DATA SECTION -
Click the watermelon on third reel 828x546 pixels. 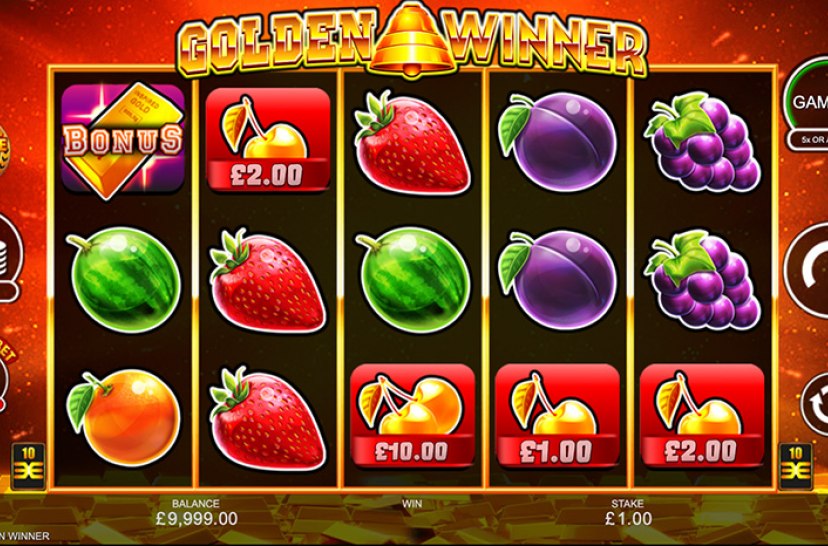tap(413, 279)
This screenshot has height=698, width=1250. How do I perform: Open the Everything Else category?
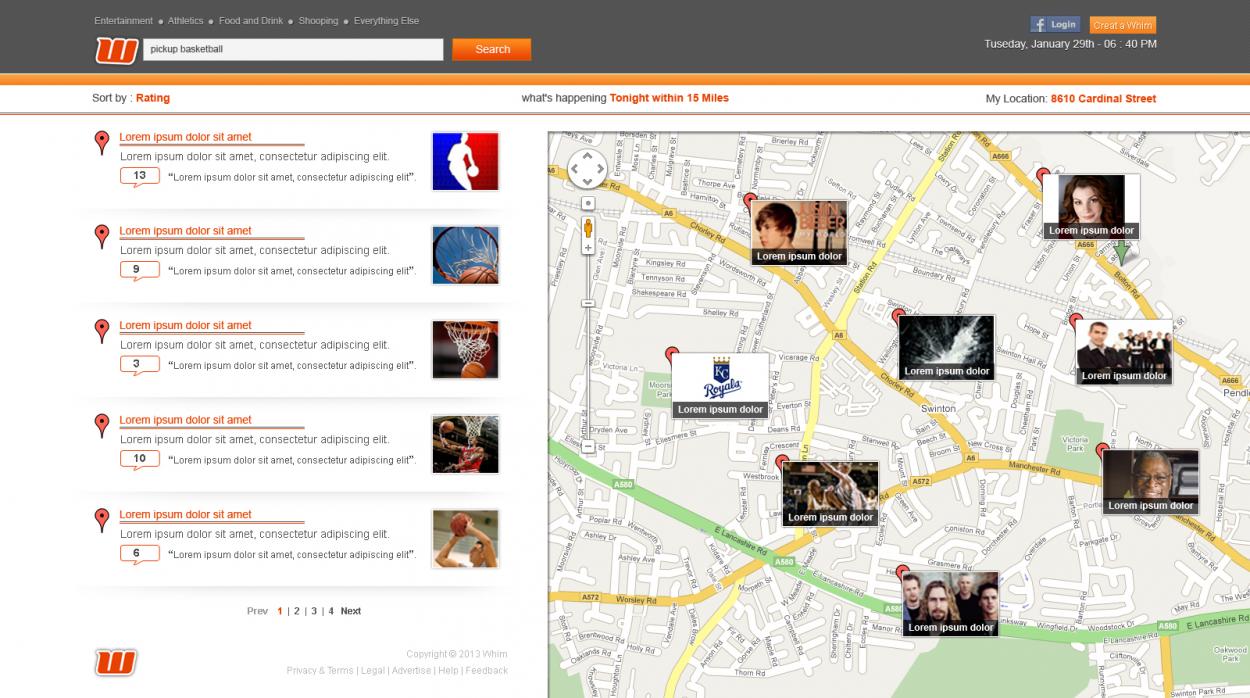pyautogui.click(x=388, y=20)
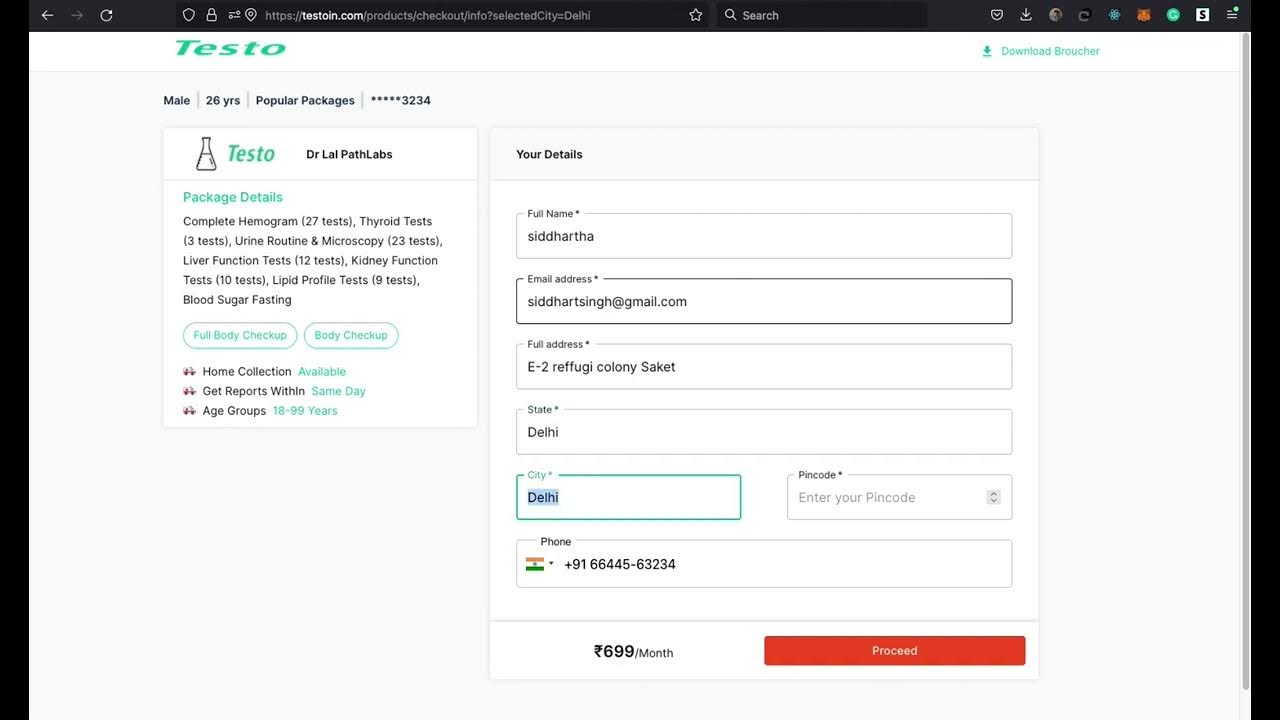This screenshot has height=720, width=1280.
Task: Click the page vertical scrollbar
Action: (x=1245, y=360)
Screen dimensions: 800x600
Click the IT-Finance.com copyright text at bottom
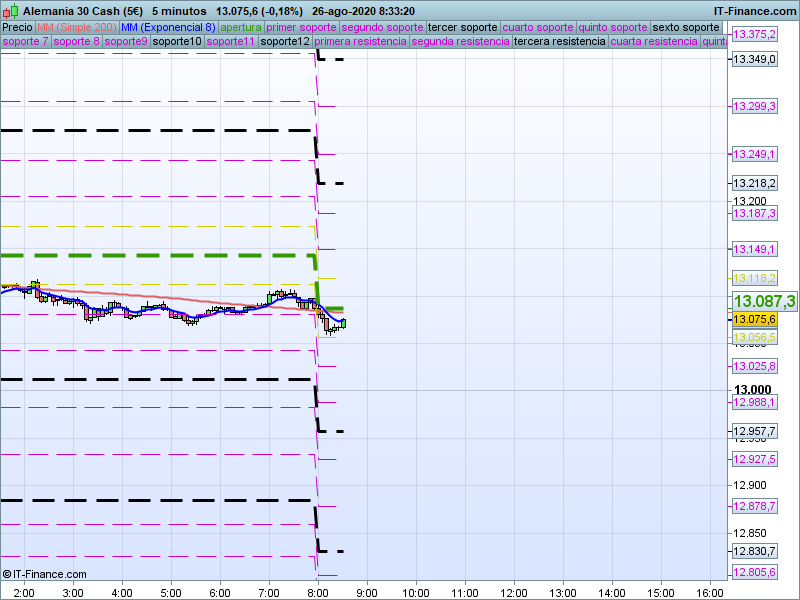(44, 574)
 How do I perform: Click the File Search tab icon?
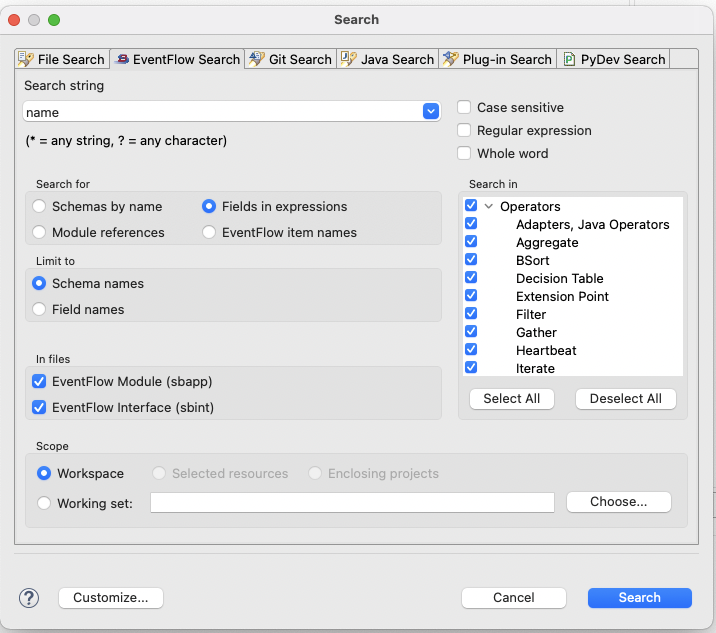coord(26,60)
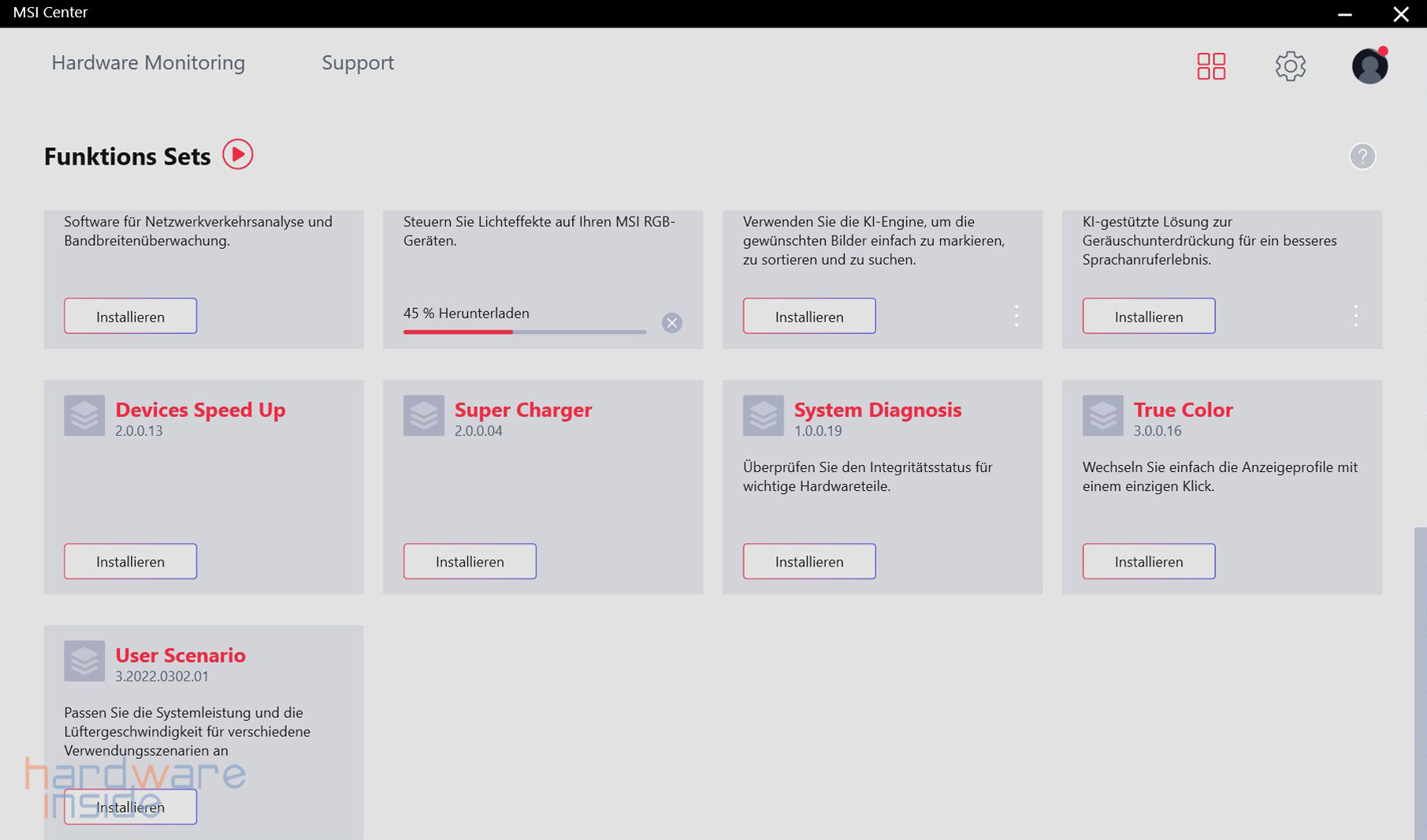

WRITTEN INSTRUCTION -
Reproduce the lines verbatim, starting with the line that contains "This screenshot has height=698, width=1250." and going on through the end of the lines. Leave the pictures out of your answer.

FINAL RESULT -
This screenshot has height=698, width=1250. How do I perform: Open the Everything Else category?
pyautogui.click(x=388, y=20)
This screenshot has height=720, width=1280.
Task: Click the page vertical scrollbar
Action: (x=1245, y=360)
Screen dimensions: 800x600
Click the IT-Finance.com copyright text at bottom
(44, 574)
 How do I perform: Click the File Search tab icon?
coord(26,60)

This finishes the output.